SHAKESPEARE AT SADLER’S WELLS
Born in Devonport, Phelps made his London stage debut in 1837. His time in Canonbury – where he lived from about 1845 until 1867, soon after the death of his wife Sarah – coincided with his stint as the highly successful actor-manager of Sadler’s Wells Theatre (1844–62).
The venue – which is just over a mile down the road from number 8 – had traditionally been known for its low-brow entertainment. In the 1830s Charles Dickens described it as having ‘as ruffianly an audience as London could shake together’. But, against the odds, Phelps made a commercial success of a long run of Shakespeare productions. In all, he produced more than 1,600 Shakespeare plays at Sadler’s Wells, many of which had not been seen for two hundred years.
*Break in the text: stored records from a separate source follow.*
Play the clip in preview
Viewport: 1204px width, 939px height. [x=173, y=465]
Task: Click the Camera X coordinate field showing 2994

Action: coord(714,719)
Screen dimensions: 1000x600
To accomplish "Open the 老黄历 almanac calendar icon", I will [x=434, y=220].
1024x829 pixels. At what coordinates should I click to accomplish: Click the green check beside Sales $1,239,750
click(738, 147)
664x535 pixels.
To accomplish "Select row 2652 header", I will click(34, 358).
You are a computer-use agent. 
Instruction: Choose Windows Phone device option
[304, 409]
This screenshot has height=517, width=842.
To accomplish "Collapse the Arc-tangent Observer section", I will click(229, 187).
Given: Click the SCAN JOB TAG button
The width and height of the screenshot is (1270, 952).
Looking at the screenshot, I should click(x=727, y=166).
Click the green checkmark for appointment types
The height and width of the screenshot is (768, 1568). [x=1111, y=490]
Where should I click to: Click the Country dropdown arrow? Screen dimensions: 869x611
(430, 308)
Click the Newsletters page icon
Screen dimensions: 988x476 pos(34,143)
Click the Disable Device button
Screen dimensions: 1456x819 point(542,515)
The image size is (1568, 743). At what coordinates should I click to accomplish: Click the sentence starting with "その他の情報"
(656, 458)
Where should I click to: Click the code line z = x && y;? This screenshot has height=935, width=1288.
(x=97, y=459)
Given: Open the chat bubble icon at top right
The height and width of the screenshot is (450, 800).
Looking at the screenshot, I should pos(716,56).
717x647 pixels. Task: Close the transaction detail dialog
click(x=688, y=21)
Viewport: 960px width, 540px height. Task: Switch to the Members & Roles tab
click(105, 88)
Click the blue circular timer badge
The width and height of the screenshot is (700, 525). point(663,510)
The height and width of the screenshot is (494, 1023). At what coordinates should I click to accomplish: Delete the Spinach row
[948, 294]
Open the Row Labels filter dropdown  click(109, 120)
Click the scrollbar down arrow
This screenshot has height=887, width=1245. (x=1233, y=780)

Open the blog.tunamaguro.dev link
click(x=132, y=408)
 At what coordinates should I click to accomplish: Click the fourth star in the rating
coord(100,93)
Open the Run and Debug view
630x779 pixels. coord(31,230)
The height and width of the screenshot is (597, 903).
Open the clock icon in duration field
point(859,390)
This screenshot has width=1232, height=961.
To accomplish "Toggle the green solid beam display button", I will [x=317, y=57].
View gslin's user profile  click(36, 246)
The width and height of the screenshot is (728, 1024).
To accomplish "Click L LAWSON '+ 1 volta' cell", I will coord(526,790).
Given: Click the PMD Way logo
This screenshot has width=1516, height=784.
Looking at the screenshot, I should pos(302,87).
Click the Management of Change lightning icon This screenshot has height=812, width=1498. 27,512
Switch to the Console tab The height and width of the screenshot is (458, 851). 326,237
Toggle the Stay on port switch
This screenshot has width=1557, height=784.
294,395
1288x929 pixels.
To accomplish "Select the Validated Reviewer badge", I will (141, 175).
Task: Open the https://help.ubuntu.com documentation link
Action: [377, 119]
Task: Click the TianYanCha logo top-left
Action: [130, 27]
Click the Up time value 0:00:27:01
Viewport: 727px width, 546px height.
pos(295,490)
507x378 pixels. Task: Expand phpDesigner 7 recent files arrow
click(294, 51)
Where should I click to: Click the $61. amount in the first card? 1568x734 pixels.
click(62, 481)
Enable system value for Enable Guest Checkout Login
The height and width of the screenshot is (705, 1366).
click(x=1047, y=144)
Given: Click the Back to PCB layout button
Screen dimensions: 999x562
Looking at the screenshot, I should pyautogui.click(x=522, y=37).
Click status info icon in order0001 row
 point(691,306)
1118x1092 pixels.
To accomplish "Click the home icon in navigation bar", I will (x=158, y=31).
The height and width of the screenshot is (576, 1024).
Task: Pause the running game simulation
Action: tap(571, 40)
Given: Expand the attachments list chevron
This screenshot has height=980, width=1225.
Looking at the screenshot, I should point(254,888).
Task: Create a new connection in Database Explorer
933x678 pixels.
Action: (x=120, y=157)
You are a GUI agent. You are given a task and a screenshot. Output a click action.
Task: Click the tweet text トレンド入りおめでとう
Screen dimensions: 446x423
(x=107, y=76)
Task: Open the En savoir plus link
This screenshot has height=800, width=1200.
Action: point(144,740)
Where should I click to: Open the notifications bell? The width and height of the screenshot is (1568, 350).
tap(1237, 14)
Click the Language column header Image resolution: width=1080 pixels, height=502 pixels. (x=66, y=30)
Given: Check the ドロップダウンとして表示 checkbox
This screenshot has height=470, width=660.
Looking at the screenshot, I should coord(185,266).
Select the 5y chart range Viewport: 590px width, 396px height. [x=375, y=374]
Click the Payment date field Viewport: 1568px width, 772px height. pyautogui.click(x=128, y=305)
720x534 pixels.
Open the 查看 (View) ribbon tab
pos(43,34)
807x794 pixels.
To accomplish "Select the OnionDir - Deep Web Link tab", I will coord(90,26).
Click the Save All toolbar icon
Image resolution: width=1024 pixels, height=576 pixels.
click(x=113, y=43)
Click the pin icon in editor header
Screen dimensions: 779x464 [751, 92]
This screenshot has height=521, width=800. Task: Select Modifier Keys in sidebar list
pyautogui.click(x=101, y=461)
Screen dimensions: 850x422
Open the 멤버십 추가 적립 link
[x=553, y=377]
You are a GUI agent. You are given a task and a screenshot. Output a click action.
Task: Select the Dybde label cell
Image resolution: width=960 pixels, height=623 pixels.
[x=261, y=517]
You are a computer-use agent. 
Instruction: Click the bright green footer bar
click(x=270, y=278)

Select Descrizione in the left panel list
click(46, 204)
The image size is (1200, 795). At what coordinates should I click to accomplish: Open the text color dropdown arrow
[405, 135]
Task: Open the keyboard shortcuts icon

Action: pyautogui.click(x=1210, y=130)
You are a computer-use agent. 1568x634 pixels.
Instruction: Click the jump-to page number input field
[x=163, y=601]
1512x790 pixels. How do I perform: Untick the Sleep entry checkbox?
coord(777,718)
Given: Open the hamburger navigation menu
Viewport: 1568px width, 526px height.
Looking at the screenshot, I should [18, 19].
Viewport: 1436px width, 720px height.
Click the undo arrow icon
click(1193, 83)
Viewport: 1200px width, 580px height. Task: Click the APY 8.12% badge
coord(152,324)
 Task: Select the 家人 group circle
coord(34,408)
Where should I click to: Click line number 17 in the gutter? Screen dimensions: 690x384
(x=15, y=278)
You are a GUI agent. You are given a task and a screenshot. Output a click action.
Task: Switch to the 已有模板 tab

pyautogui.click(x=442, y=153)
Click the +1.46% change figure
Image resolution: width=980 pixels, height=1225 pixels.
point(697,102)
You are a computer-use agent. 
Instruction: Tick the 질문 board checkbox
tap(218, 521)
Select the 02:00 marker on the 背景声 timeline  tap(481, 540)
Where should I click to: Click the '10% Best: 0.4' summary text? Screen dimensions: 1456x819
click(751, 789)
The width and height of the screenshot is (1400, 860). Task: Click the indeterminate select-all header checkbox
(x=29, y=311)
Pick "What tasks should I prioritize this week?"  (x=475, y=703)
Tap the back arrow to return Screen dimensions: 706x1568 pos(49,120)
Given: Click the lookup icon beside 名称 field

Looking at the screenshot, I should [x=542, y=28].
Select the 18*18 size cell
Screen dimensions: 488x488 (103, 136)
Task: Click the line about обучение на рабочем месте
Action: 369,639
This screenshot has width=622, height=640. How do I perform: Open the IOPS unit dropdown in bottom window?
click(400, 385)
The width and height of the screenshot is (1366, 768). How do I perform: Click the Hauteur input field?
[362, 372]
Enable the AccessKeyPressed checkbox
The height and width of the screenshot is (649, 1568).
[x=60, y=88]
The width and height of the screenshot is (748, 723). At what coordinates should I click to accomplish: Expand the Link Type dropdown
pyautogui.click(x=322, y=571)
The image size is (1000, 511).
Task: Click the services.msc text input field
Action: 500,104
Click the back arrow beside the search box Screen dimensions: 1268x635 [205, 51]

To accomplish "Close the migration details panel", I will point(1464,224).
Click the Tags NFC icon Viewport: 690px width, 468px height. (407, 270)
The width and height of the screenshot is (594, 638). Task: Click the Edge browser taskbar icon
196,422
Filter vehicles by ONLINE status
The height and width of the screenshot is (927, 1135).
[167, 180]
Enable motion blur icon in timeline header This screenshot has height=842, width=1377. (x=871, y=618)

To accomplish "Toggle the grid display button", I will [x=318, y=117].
Their appeal crossed class boundaries, and the editor of the Theatrical Journal – an Islington neighbour of Phelps – paid tribute to the leading role he had taken in establishing the theatre ‘in public favour for the acting of the legitimate drama’.
ACTOR AND FATHER
As an actor, it was during this time that he finally emerged from the shadow of William Charles Macready, the pre-eminent actor of his generation.
Offstage, Phelps was noted for his ‘retiring manner and modest mode of living’, which did not prevent him suffering from the widespread contemporary prejudice against thespians when he found his daughter barred from admission to a nearby private school.